Given task a → In the records below, begin at the first line and stop after the line that contains "pos(68,220)", then echo those lines word for word. Please leave the pictures out of your answer.

Around this time a famous but true story is told of a Sunday back in 1948.The

then county Board sec. Paddy Duffy arrived in Ardee to tell the Mary’s that

for one reason or another Louth were unable to field a team against Kildare

in a tournament final. Mr. Duffy left a set of Louth jerseys and departed with

the comment that we would give a good account of ourselves. He was right

as the Mary’s went down to Athy that Sunday and beat a strong Kildare team

in a great match. Highlight of the story was, that after hearing that the Louth

team that had just beaten them were made up entirely from Ardee St. Mary’s

at the after match meal the reaction of the entire Kildare team was to rise to

a man and give a standing ovation to the team that had just beaten them.

Sportsmanship of the highest order, chivalry was alive and well in those days.


After our senior cships success in 1960 we had a few lean years, but backed

by our four in a row minor winning teams 1964-1967 we reached the senior

final again in 1968 and beat St. fechins by a point in Drogheda. We reached

the final again in 1970 and 1971 losing out to Newtown blues and Cooley

Kickhams respectively. The following year 1972 the Mary’s came back very

determined not to lose three finals in a row and before a record crowd of

over six thousand in Dowdallshill beat Cooley by three points to avenge the

defeat of the previous year. We made it back to the final in 1975 a year that

saw the tragic death of player paddy rice, this I think made us more

determined than ever and in a pulsating replayed final in Drogheda beat

Cooley by six points in an eighth goal thriller. Our golden jubilee year 1978

saw us reach the final of all three senior competitions, however losing the

championship final to Cooley by a point only winning the ACC cup, final of

which wasn’t played until early 1979.


Again there followed some lean times and the unthinkable happened in 1983

when we were relegated to intermediate ranks. We had some consolation

that year winning the ACC cup. However we returned to senior in 1987 and

reached the cships final in 1989.but there was no repeat of 75 as Cooley beat

us in Drogheda. We were back in the final again in 93 but suffered defeat to a

strong clan’s team. Highlight of the early 90s was a resounding victory over

then senior Champions Stabannon in cardinal o Donnell final 1991.however

our young players were gaining experience all the time and it all came right in

1995 when beating St. Patrick’s in Dromiskin to land our first Joe ward in 20

years. We were back again in the final in 1997 only losing out to Stabannon in

a replay.

Given task b → Condense the paragraph of the club history excerpt that begins "After our senior cships success in 1960" into a short list that keeps its main facts.

Interface element records
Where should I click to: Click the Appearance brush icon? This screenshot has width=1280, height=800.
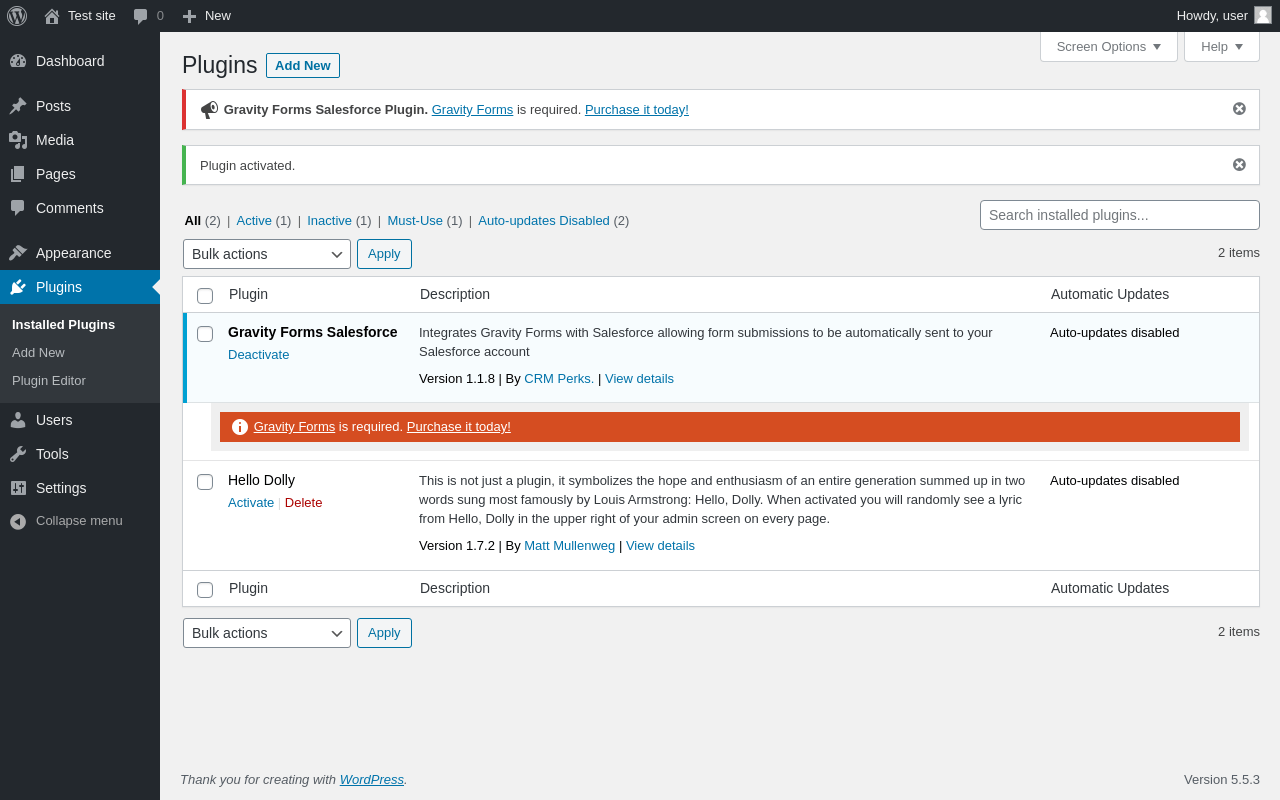(x=18, y=253)
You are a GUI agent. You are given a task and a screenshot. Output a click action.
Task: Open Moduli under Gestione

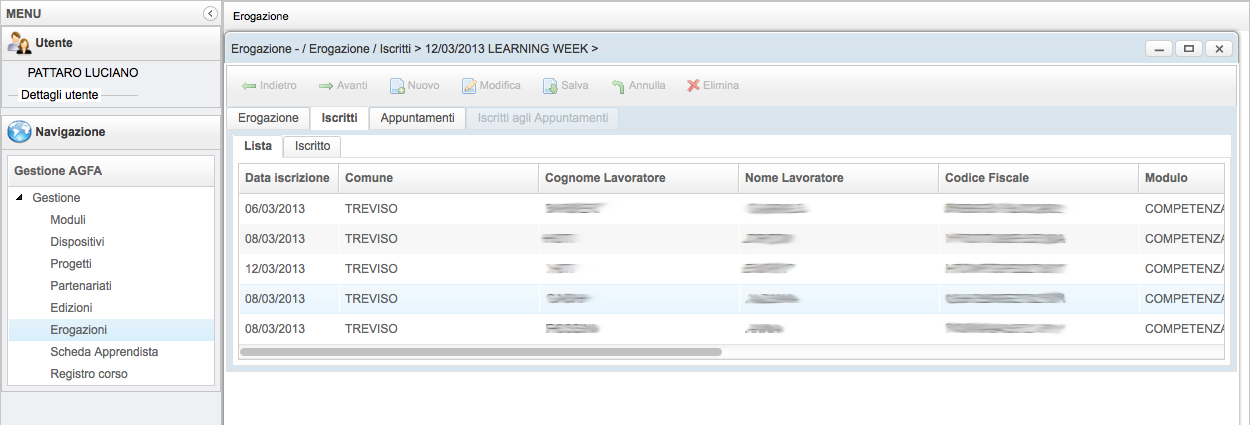pos(68,220)
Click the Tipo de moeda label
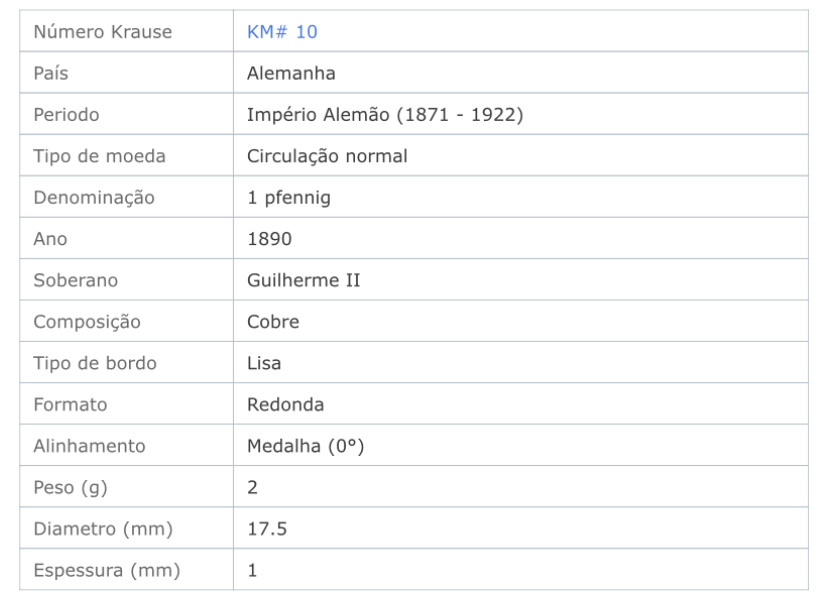This screenshot has width=828, height=603. click(99, 156)
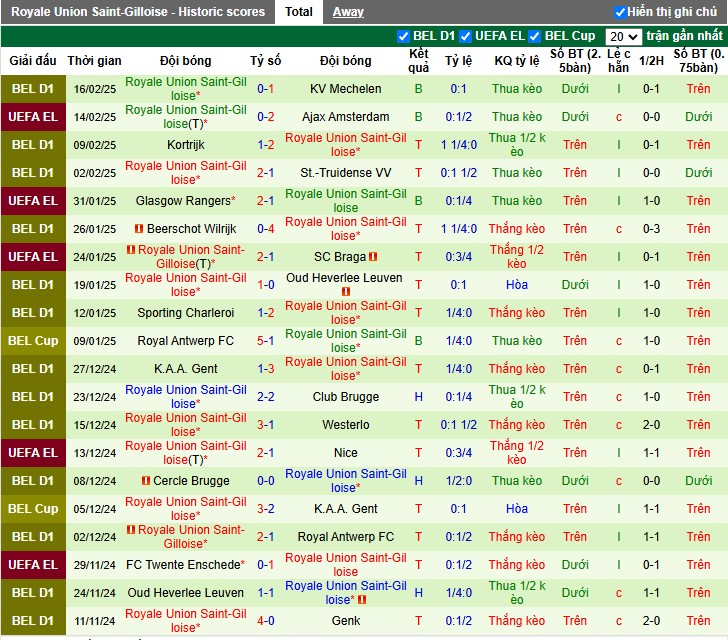
Task: Click red card icon beside Beerschot Wilrijk
Action: tap(138, 229)
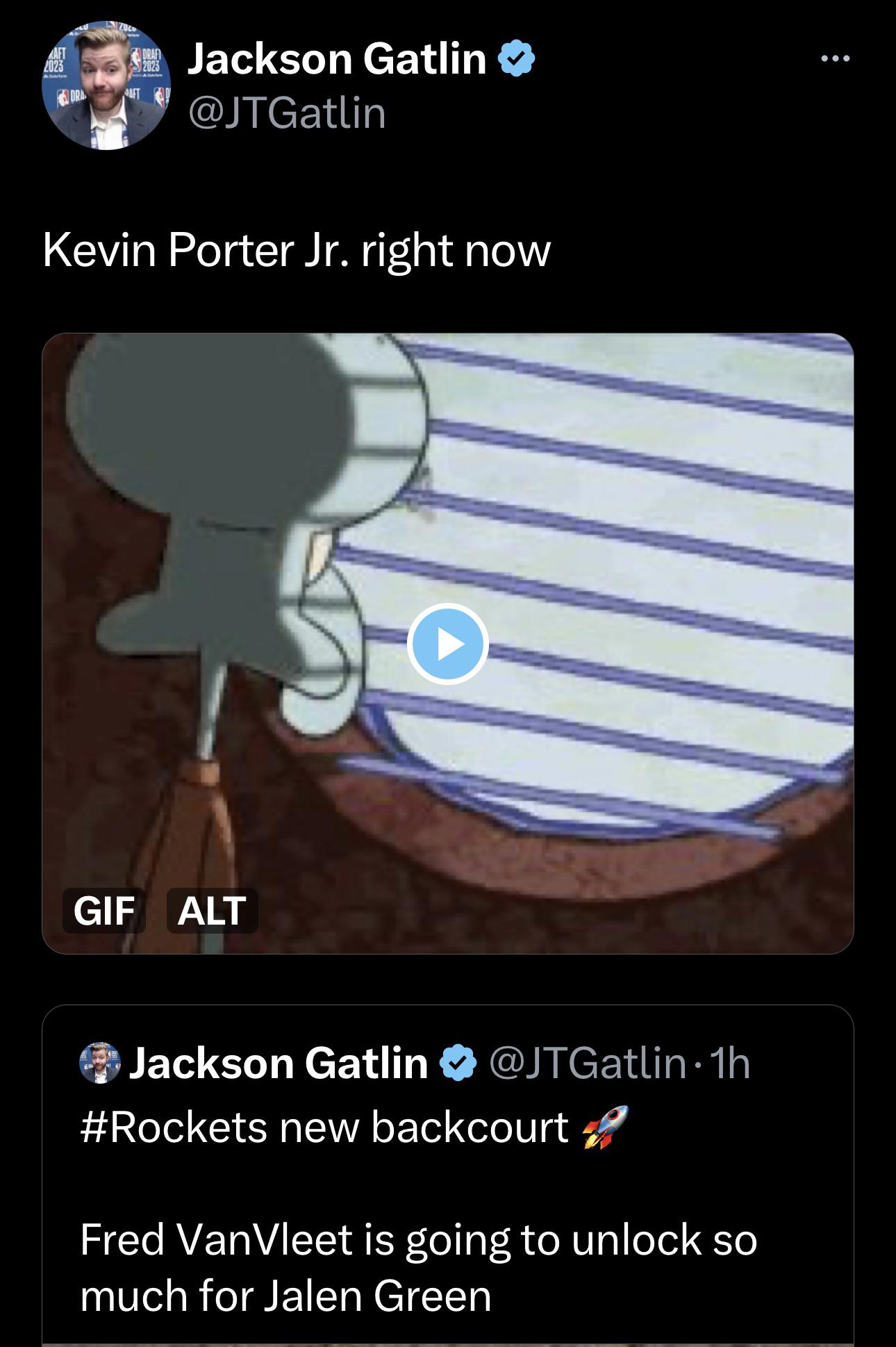Click the "Kevin Porter Jr. right now" tweet text

click(x=297, y=250)
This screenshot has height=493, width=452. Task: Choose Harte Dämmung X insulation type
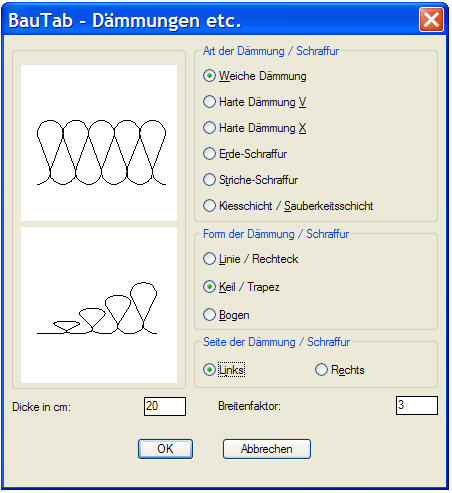[255, 128]
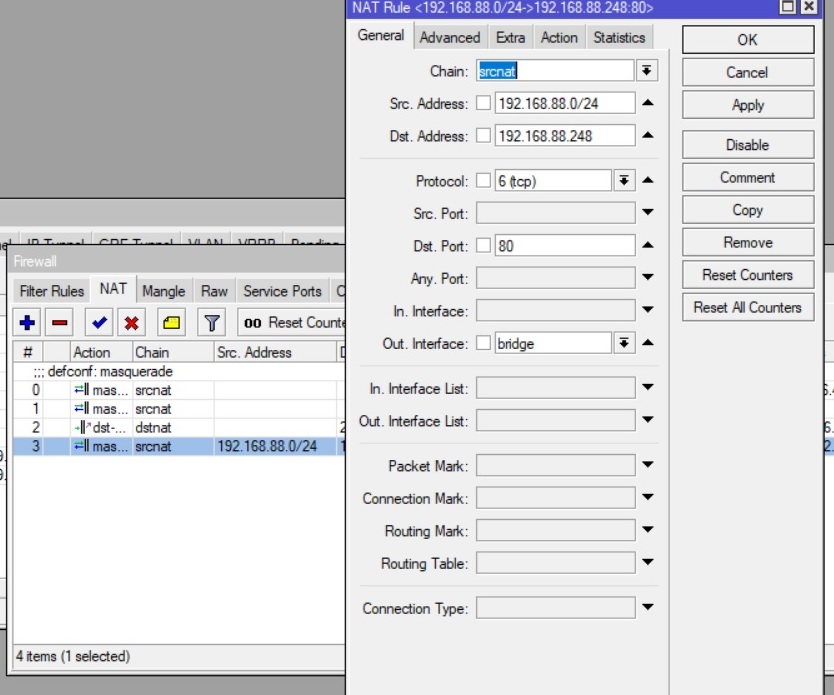Viewport: 834px width, 695px height.
Task: Expand the Src. Port field arrow
Action: coord(648,213)
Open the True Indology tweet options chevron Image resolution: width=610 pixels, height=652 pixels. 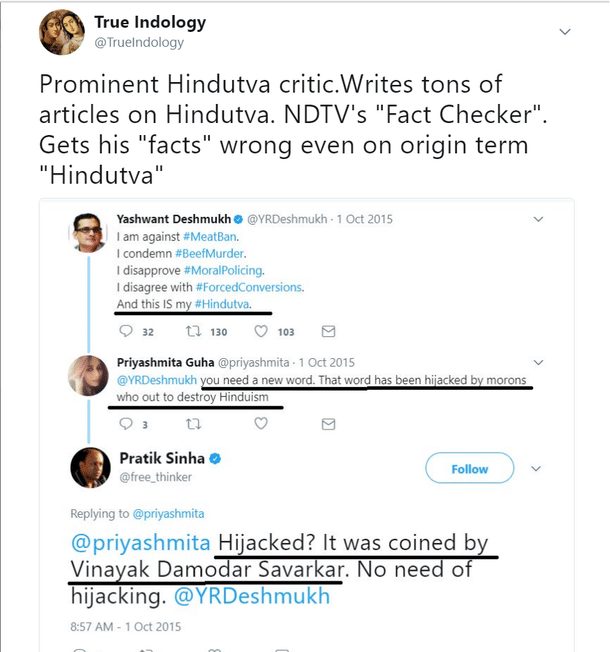[x=565, y=32]
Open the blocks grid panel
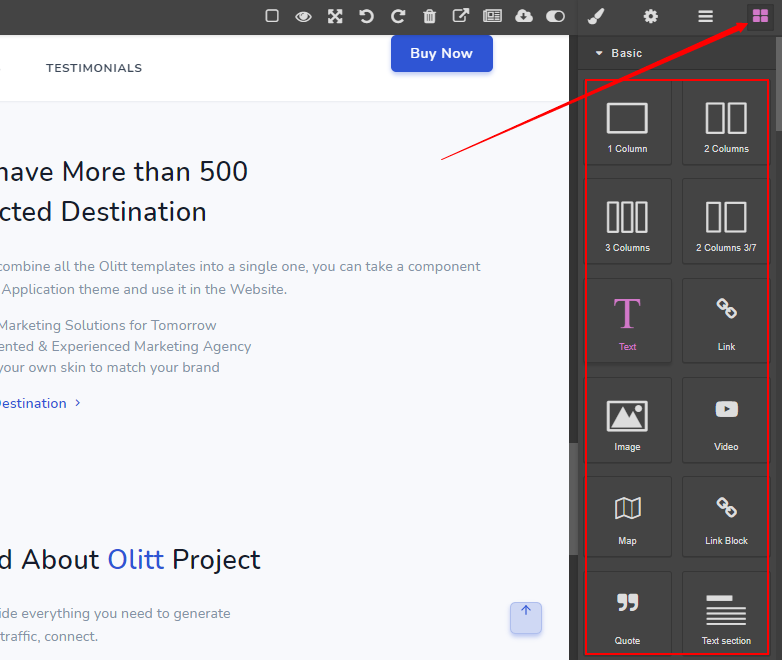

Final result a →
Where should I click to: Click the Appearance brush icon? This screenshot has width=1280, height=800.
(x=18, y=253)
You are a GUI agent. You are given a task and a screenshot. Output a click action.
Task: Open Moduli under Gestione

pos(68,220)

Final result b →
- After winning the senior championship in 1960, the Mary's had a few lean years.
- Backed by four minor titles in a row (1964-1967), they won the 1968 senior final against St. Fechins by a point in Drogheda.
- They lost the 1970 and 1971 finals to Newtown Blues and Cooley Kickhams.
- In 1972 they beat Cooley by three points in Dowdallshill before a record crowd of over six thousand.
- In 1975, the year player Paddy Rice died, they beat Cooley by six points in a replayed final in Drogheda.
- In the 1978 golden jubilee year they reached all three senior finals. They lost the championship final to Cooley by a point and won the ACC cup, whose final was played in early 1979.